▸ ACTION ITEM
Output the material exactly, with every line intact.

▸ INPUT RECORDS
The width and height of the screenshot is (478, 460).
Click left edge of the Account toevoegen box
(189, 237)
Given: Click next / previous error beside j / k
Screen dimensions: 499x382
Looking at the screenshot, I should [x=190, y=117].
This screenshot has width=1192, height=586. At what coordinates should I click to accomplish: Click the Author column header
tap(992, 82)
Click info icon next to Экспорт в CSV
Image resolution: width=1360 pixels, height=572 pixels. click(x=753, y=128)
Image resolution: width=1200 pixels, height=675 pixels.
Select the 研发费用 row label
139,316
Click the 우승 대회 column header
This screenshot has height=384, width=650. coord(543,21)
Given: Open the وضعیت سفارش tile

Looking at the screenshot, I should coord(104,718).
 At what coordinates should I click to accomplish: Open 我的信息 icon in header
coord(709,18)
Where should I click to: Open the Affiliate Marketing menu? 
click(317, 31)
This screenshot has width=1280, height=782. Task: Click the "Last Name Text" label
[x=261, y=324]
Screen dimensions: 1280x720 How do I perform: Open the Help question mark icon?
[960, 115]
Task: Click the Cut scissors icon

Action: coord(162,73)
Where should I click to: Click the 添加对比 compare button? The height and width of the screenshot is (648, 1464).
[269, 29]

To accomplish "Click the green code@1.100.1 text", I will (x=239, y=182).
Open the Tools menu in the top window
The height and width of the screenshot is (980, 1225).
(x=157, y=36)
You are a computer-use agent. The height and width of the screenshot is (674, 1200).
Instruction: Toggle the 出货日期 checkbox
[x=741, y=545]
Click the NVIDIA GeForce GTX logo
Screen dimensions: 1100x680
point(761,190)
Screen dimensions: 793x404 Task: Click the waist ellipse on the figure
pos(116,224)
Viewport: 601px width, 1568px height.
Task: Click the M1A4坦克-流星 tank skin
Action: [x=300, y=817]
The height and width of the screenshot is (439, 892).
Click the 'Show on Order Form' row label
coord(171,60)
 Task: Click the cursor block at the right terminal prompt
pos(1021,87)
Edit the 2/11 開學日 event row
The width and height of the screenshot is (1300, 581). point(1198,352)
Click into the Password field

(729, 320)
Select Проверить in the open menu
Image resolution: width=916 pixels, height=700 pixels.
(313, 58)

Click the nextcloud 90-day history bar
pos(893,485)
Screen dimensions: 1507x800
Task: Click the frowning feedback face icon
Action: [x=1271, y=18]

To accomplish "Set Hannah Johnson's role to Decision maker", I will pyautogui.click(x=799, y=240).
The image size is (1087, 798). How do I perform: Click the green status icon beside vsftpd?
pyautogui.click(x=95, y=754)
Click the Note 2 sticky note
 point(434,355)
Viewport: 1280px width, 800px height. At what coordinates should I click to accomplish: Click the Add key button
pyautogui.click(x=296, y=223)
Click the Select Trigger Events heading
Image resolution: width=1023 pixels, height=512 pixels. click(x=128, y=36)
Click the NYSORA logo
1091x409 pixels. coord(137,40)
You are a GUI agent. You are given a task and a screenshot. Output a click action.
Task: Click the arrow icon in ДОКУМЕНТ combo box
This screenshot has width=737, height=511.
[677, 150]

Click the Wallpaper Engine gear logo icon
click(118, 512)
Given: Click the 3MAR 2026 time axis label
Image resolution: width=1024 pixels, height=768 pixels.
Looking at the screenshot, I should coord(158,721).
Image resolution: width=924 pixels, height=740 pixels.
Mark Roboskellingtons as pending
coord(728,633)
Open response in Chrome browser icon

▸ REPLY
The width and height of the screenshot is (478, 460).
Click left edge of the Account toevoegen box
(189, 237)
Given: Click next / previous error beside j / k
Screen dimensions: 499x382
Looking at the screenshot, I should [x=190, y=117].
This screenshot has width=1192, height=586. At what coordinates should I click to accomplish: Click the Author column header
tap(992, 82)
Click info icon next to Экспорт в CSV
Image resolution: width=1360 pixels, height=572 pixels. click(x=753, y=128)
Image resolution: width=1200 pixels, height=675 pixels.
Select the 研发费用 row label
139,316
Click the 우승 대회 column header
This screenshot has height=384, width=650. coord(543,21)
Given: Open the وضعیت سفارش tile

Looking at the screenshot, I should coord(104,718).
 At what coordinates should I click to accomplish: Open 我的信息 icon in header
coord(709,18)
Where should I click to: Open the Affiliate Marketing menu? 
click(317, 31)
This screenshot has width=1280, height=782. Task: Click the "Last Name Text" label
[x=261, y=324]
Screen dimensions: 1280x720 How do I perform: Open the Help question mark icon?
[960, 115]
Task: Click the Cut scissors icon

Action: coord(162,73)
Where should I click to: Click the 添加对比 compare button? The height and width of the screenshot is (648, 1464).
[269, 29]

To accomplish "Click the green code@1.100.1 text", I will (x=239, y=182).
Open the Tools menu in the top window
The height and width of the screenshot is (980, 1225).
(x=157, y=36)
You are a computer-use agent. The height and width of the screenshot is (674, 1200).
Instruction: Toggle the 出货日期 checkbox
[x=741, y=545]
Click the NVIDIA GeForce GTX logo
Screen dimensions: 1100x680
point(761,190)
Screen dimensions: 793x404 Task: Click the waist ellipse on the figure
pos(116,224)
Viewport: 601px width, 1568px height.
Task: Click the M1A4坦克-流星 tank skin
Action: [x=300, y=817]
The height and width of the screenshot is (439, 892).
Click the 'Show on Order Form' row label
coord(171,60)
 Task: Click the cursor block at the right terminal prompt
pos(1021,87)
Edit the 2/11 開學日 event row
The width and height of the screenshot is (1300, 581). point(1198,352)
Click into the Password field

(729, 320)
Select Проверить in the open menu
Image resolution: width=916 pixels, height=700 pixels.
(313, 58)

Click the nextcloud 90-day history bar
pos(893,485)
Screen dimensions: 1507x800
Task: Click the frowning feedback face icon
Action: [x=1271, y=18]

To accomplish "Set Hannah Johnson's role to Decision maker", I will pyautogui.click(x=799, y=240).
The image size is (1087, 798). How do I perform: Click the green status icon beside vsftpd?
pyautogui.click(x=95, y=754)
Click the Note 2 sticky note
 point(434,355)
Viewport: 1280px width, 800px height. At what coordinates should I click to accomplish: Click the Add key button
pyautogui.click(x=296, y=223)
Click the Select Trigger Events heading
Image resolution: width=1023 pixels, height=512 pixels. click(x=128, y=36)
Click the NYSORA logo
1091x409 pixels. coord(137,40)
You are a GUI agent. You are given a task and a screenshot. Output a click action.
Task: Click the arrow icon in ДОКУМЕНТ combo box
This screenshot has width=737, height=511.
[677, 150]

Click the Wallpaper Engine gear logo icon
click(118, 512)
Given: Click the 3MAR 2026 time axis label
Image resolution: width=1024 pixels, height=768 pixels.
Looking at the screenshot, I should coord(158,721).
Image resolution: width=924 pixels, height=740 pixels.
Mark Roboskellingtons as pending
coord(728,633)
Open response in Chrome browser icon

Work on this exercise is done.